THINGS TO DO
A) According to the key takeaways on selling a fire- or flood-damaged house, in which form should past fire or flood damage, claims and known defects be disclosed?
B) Reproduce the passage of the key takeaways on selling a damaged house starting with "- You have a" and going on through "unwind the sale.", swapping "sale" for "transaction".

EXCERPT PROVIDED
◇ ◇ ◇ ◇ ◇ ◇ ◇

TL;DR / Key takeaways
- You can sell a fire or flood-damaged house as-is in the UK without doing any repairs — the realistic buyers are cash investors and refurbishment specialists who fund the works themselves.
- Most mainstream buyers can't proceed because a damaged home is often unmortgageable: lenders decline where it is not safe, habitable or insurable, which removes owner-occupiers from the pool.
- An as-is offer is built by taking the RICS valuation after repair, deducting the cost of works, then the buyer's margin and risk — so expect a discount to an independent valuation, not "below market value" guesswork.
- Whether to claim on insurance first or sell with the claim in place depends on your policy and timeline — take advice from your insurer and solicitor.
- You have a legal duty to disclose material information — past fire or flood damage, claims and known defects go in the TA6 form; concealment can unwind the sale.

◇ ◇ ◇ ◇ ◇ ◇ ◇

SOURCE MATERIAL
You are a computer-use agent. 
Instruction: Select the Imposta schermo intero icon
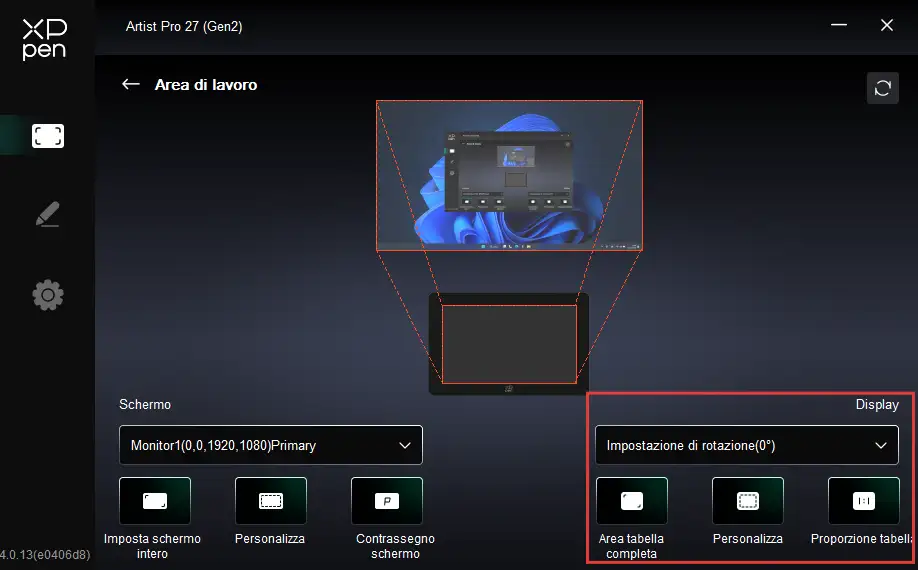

◇ ◇ ◇ ◇ ◇ ◇ ◇

WORKED SOLUTIONS
A) The TA6 form.

B)
- You have a legal duty to disclose material information — past fire or flood damage, claims and known defects go in the TA6 form; concealment can unwind the transaction.